Cloudflare Workers AI vs AWS Bedrock vs Azure OpenAI
TL;DR
If you're already on AWS, use Bedrock. Already on Azure, use Azure OpenAI. Building edge apps, use Cloudflare Workers AI. These three managed AI platforms differ more in philosophy than capability: Cloudflare runs inference at 300+ edge locations (sub-50ms globally), AWS Bedrock gives you the widest enterprise model catalog with built-in governance, and Azure OpenAI gives you GPT-4o with enterprise SLAs and compliance certifications. None of them is best in isolation — your existing cloud infrastructure almost always determines the right choice.
Key Takeaways
- Cloudflare Workers AI: fastest globally distributed inference, 50+ models, $0.011-0.055/1K neurons, no cold starts
- AWS Bedrock: 50+ models (Llama, Mistral, Claude, Titan), pay-per-token, IAM integration, best for existing AWS infrastructure
- Azure OpenAI: GPT-4o + o1 with enterprise SLAs, private endpoints, SOC2/HIPAA compliance, best for Microsoft shops
- Latency: Cloudflare ~30-50ms globally, AWS/Azure ~100-300ms from non-primary regions
- Enterprise compliance: Azure OpenAI wins (HIPAA, FedRAMP), Bedrock close behind
- Multi-model access: Bedrock wins (Claude, Llama, Mistral, Titan, Cohere, AI21 all unified)
Cloudflare Workers AI: Inference at the Edge
Best for: globally distributed apps, low-latency requirements, serverless-first architecture, Cloudflare Workers projects
Cloudflare runs AI inference on their global network — the same infrastructure that handles ~20% of web traffic. When your user is in Tokyo, the model runs in Tokyo. In Frankfurt, Frankfurt.
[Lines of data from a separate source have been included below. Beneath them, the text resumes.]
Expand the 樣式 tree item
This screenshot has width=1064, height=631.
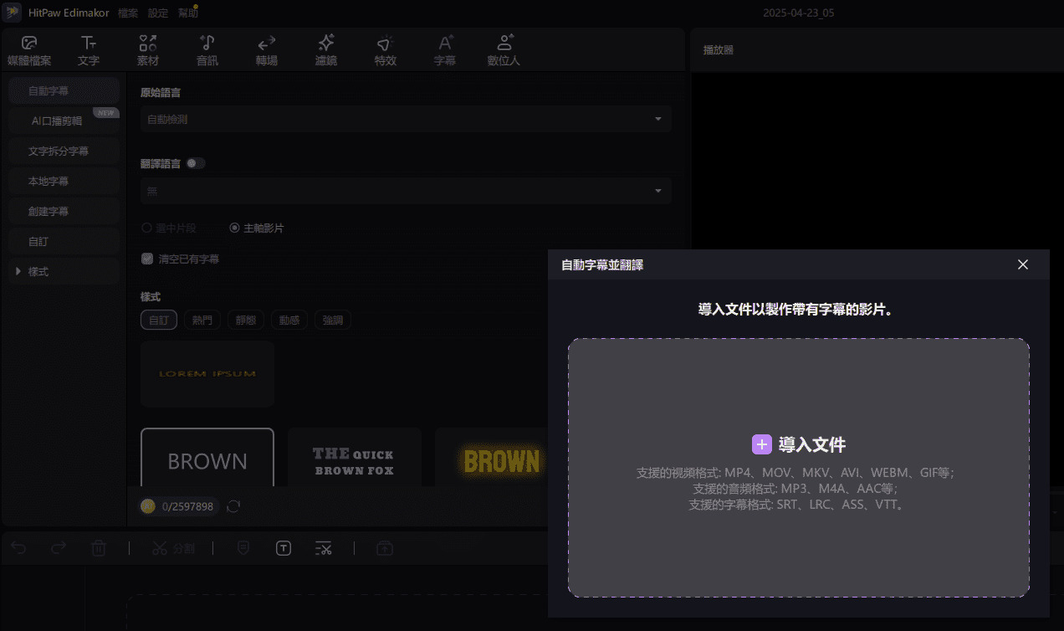click(18, 272)
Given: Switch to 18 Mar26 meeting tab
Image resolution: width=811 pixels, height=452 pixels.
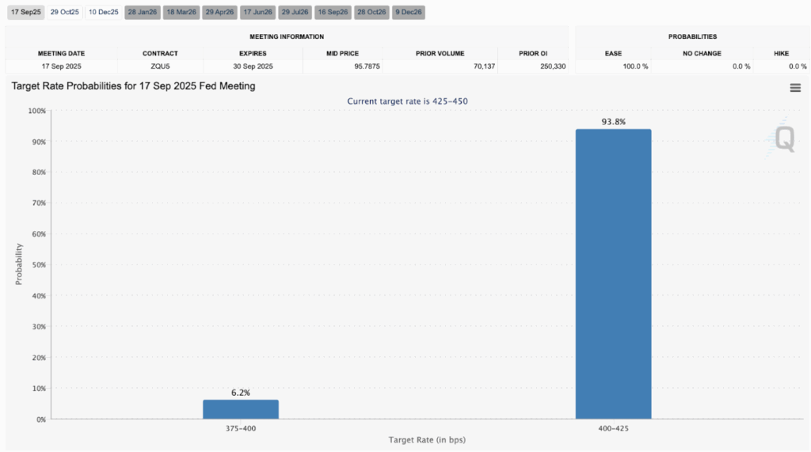Looking at the screenshot, I should click(x=181, y=12).
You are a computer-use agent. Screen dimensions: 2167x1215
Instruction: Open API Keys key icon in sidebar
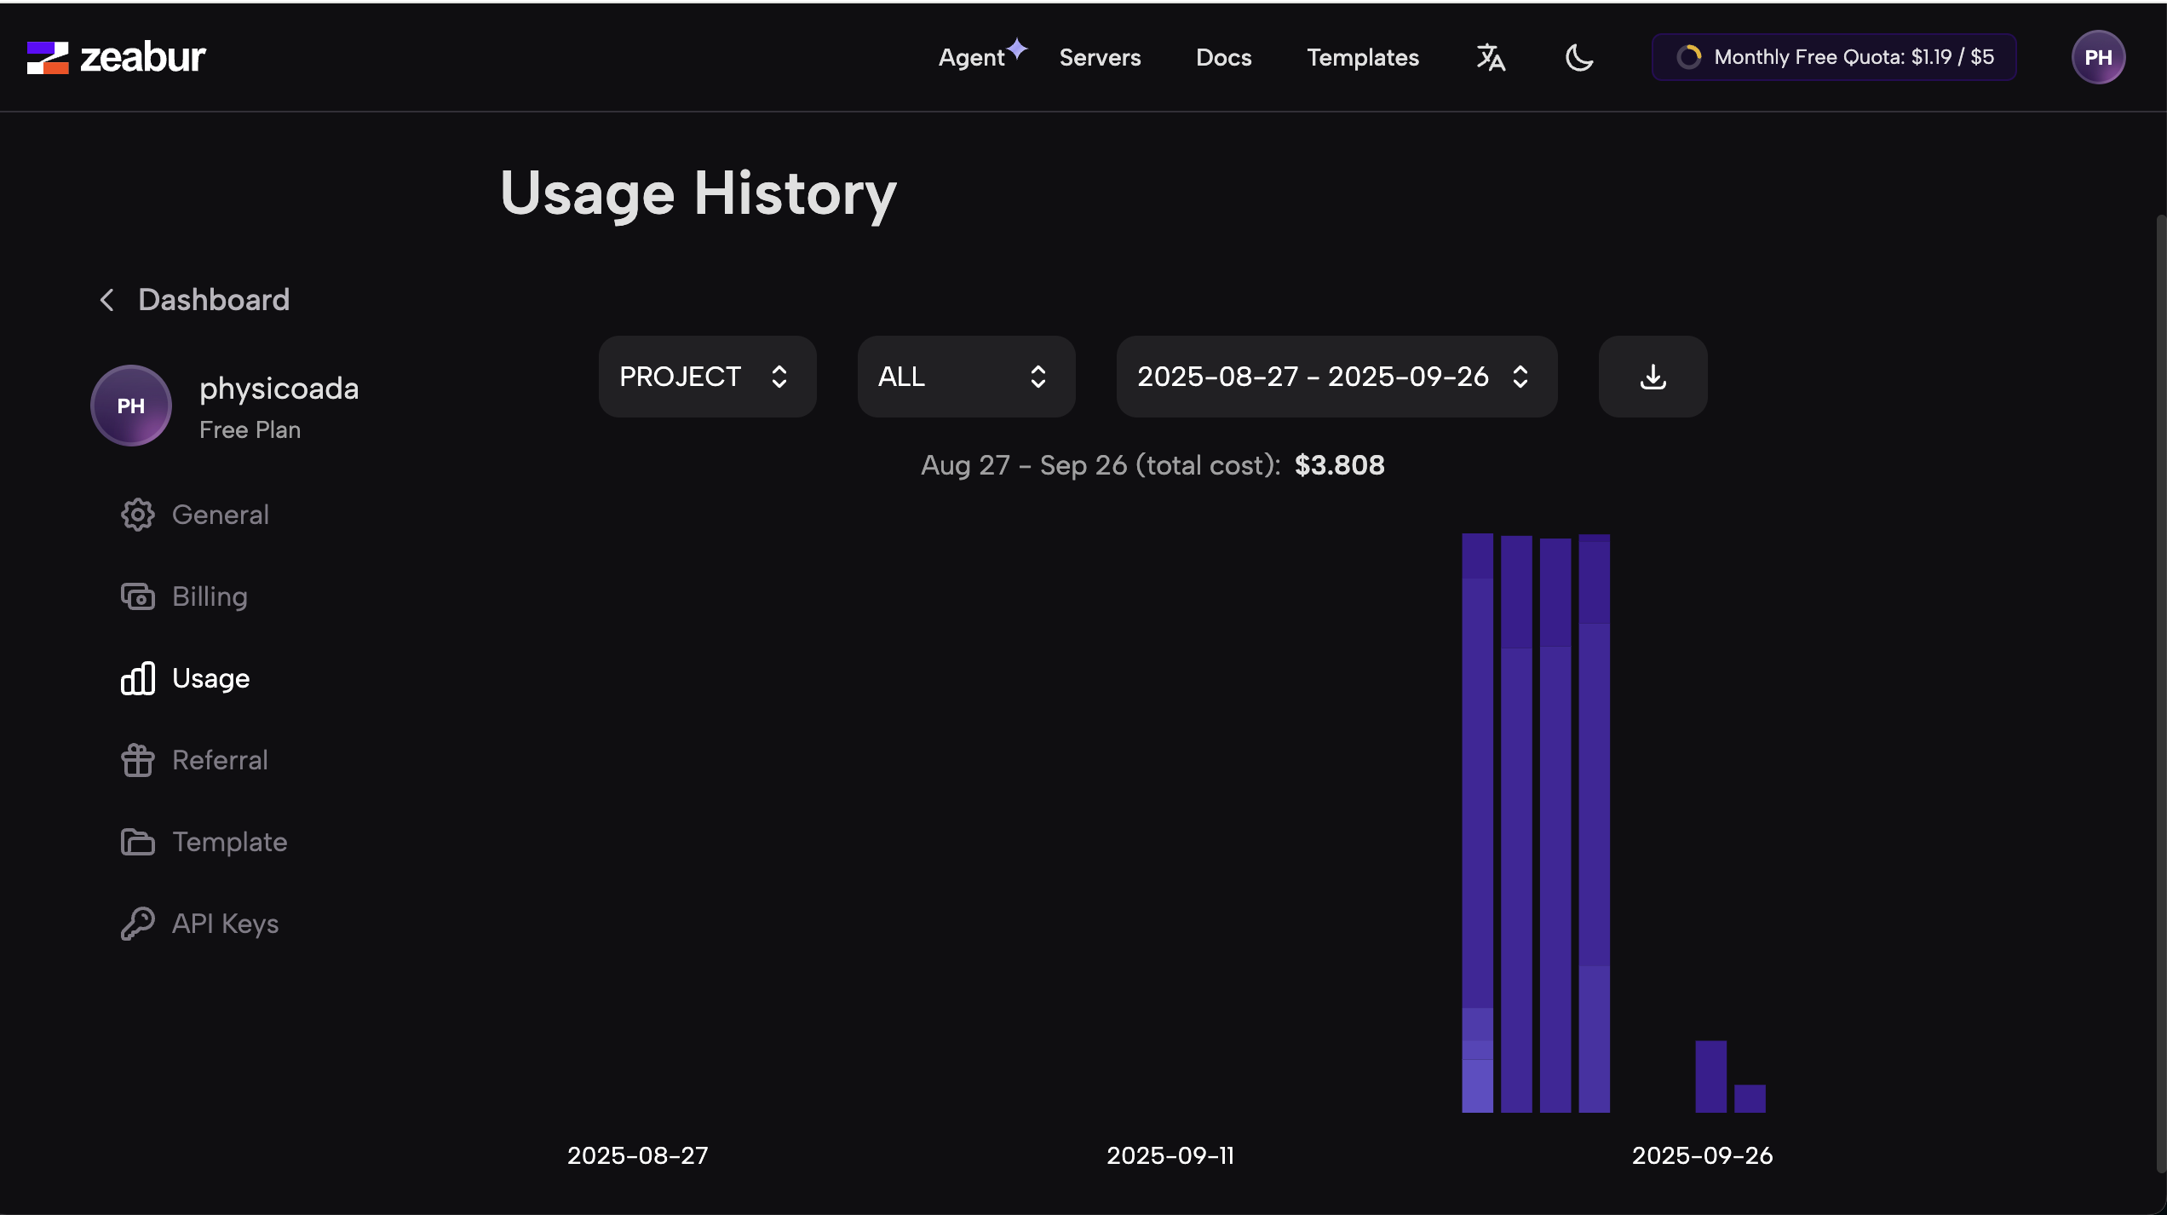point(137,924)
// workers-ai.ts — Running inference at the edge:
export interface Env {
AI: Ai;
}
export default {
async fetch(request: Request, env: Env): Promise<Response> {
const { prompt } = await request.json<{ prompt: string }>();
// Text generation:
const response = await env.AI.run('@cf/meta/llama-3.3-70b-instruct', {
messages: [
{ role: 'system', content: 'You are a helpful assistant.' },
{ role: 'user', content: prompt },
],
max_tokens: 512,
stream: false,
});
return Response.json(response);
},
};
// Streaming response from Workers AI:
export default {
async fetch(request: Request, env: Env): Promise<Response> {
const stream = await env.AI.run('@cf/meta/llama-3.3-70b-instruct', {
messages: [{ role: 'user', content: 'Explain DNS in 3 sentences.' }],
stream: true,
});
// stream is a ReadableStream of SSE chunks:
return new Response(stream, {
headers: {
'Content-Type': 'text/event-stream',
'Cache-Control': 'no-cache',
},
});
},
};
# wrangler.toml:
name = "ai-worker"
main = "src/index.ts"
compatibility_date = "2026-01-01"
[ai]
binding = "AI"
Workers AI Models (2026)
Text Generation:
@cf/meta/llama-3.3-70b-instruct — Latest Llama, best quality
@cf/meta/llama-3.1-8b-instruct — Fast, cheap, good for simple tasks
@cf/mistral/mistral-7b-instruct-v0.2 — Good general purpose
@cf/qwen/qwen1.5-7b-chat-awq — Efficient, multilingual
Code Generation:
@cf/deepseek-ai/deepseek-coder-6.7b-instruct — Code-specialized
@hf/thebloke/deepseek-coder-6.7b-instruct-awq
Text Embeddings:
@cf/baai/bge-small-en-v1.5 — 384 dims, fast
@cf/baai/bge-large-en-v1.5 — 1024 dims, better quality
Image Generation:
@cf/stabilityai/stable-diffusion-xl-base-1.0
@cf/bytedance/stable-diffusion-xl-lightning
Vision:
@cf/llava-hf/llava-1.5-7b-hf — Vision + text
Speech:
@cf/openai/whisper — Transcription
Workers AI Pricing
Billing unit: "Neurons" (compute units)
Text generation (Llama 70B):
Input: ~0.027 neurons/token
Output: ~0.027 neurons/token
Cost: $0.011/1K neurons
Effective: ~$0.30-0.60/M tokens (varies by model)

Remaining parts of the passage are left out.